MATERIAL PROVIDED
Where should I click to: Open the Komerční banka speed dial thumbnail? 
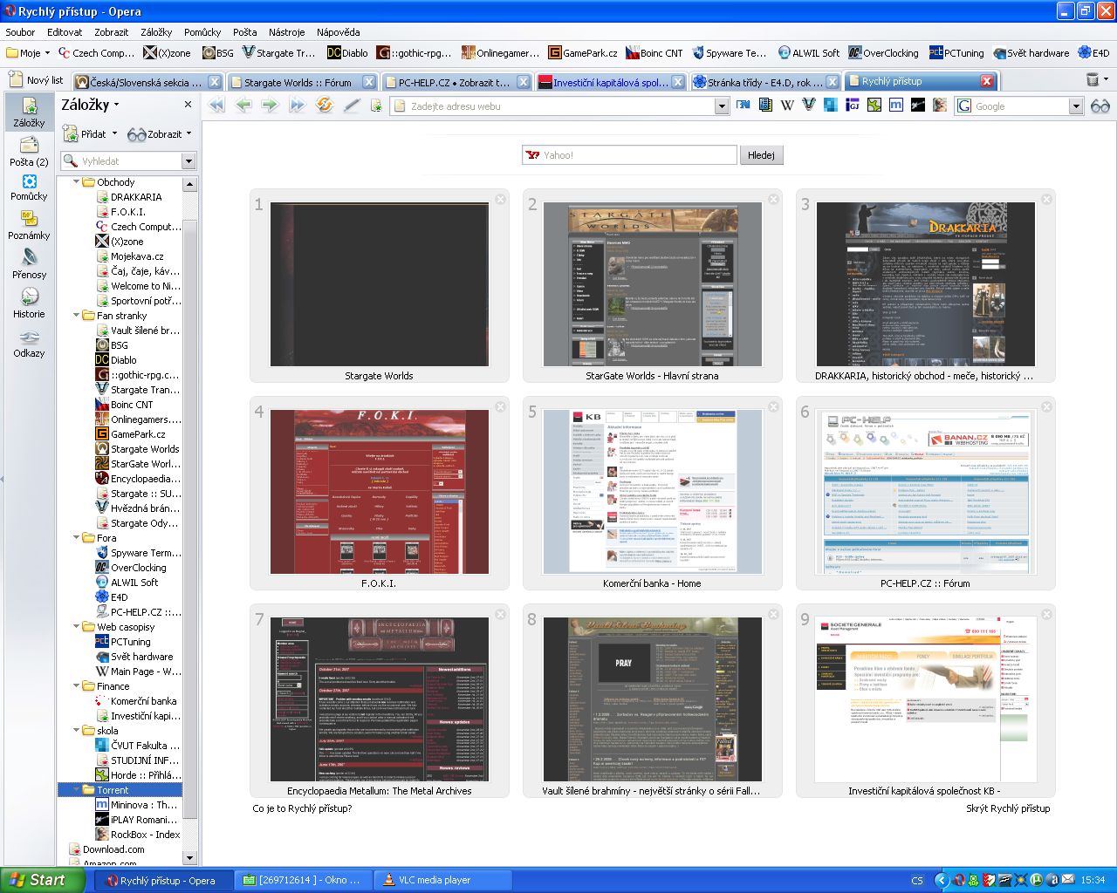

---

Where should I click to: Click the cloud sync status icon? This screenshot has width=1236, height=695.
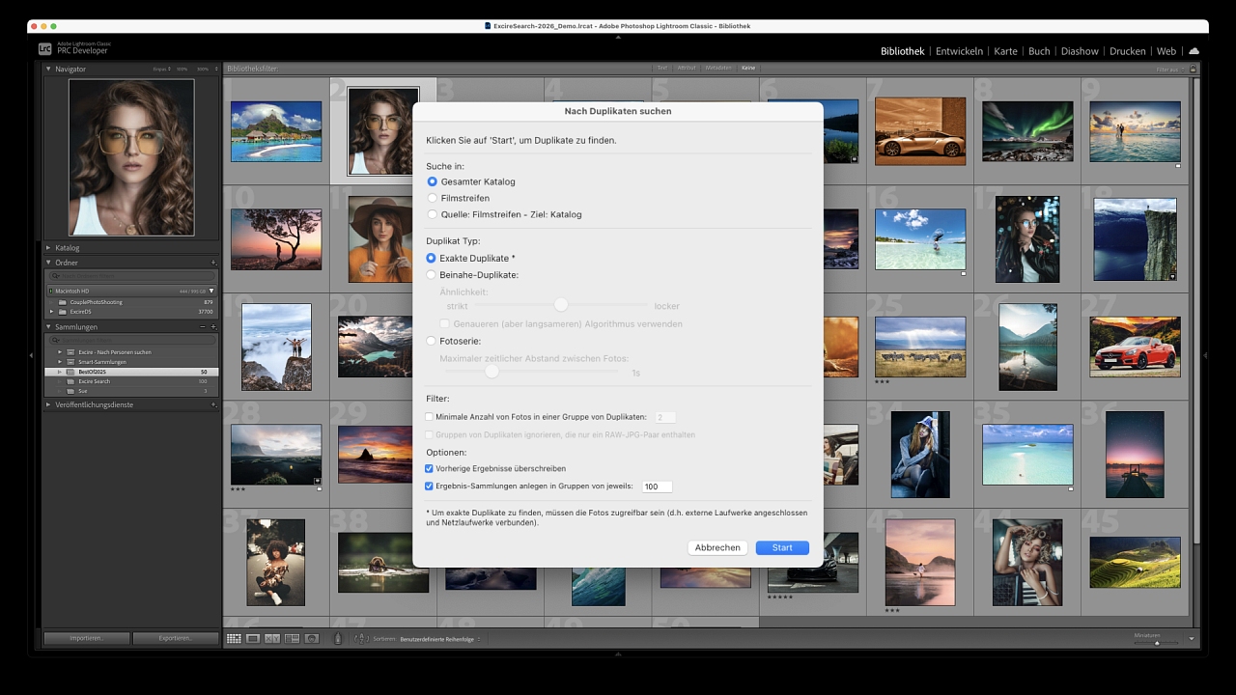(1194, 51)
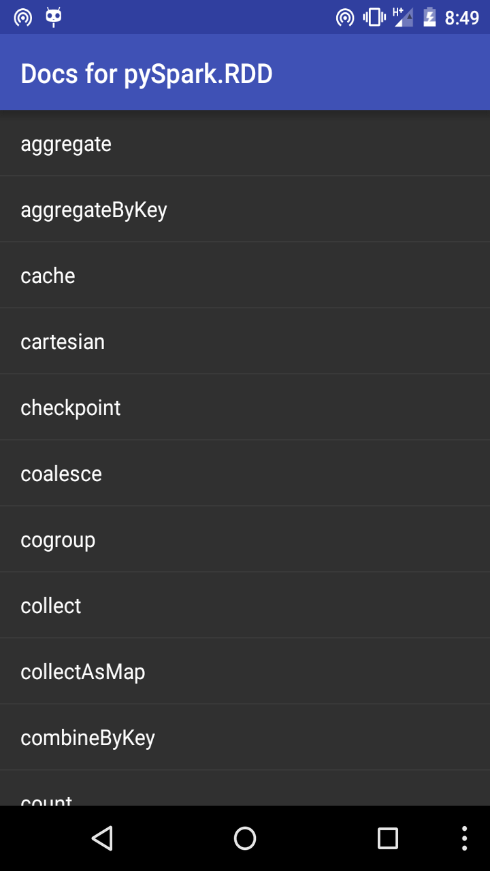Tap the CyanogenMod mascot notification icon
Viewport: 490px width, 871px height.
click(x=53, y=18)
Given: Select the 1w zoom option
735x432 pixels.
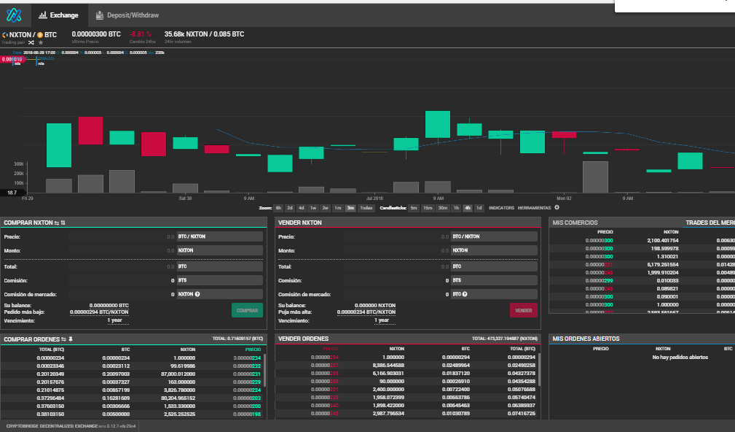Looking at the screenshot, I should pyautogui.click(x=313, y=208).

REQUIREMENT
Repeat, word for word, the lines of the material above from the one holding "Where should I click to: Click" through the one holding "Given: Select the 1w zoom option". Leave out pictures.

RESPONSE AREA
Where should I click to: Click the cloud sync status icon? This screenshot has width=1236, height=695.
(1194, 51)
Tap the CyanogenMod mascot notification icon
Viewport: 490px width, 871px height.
click(x=53, y=18)
Given: Select the 1w zoom option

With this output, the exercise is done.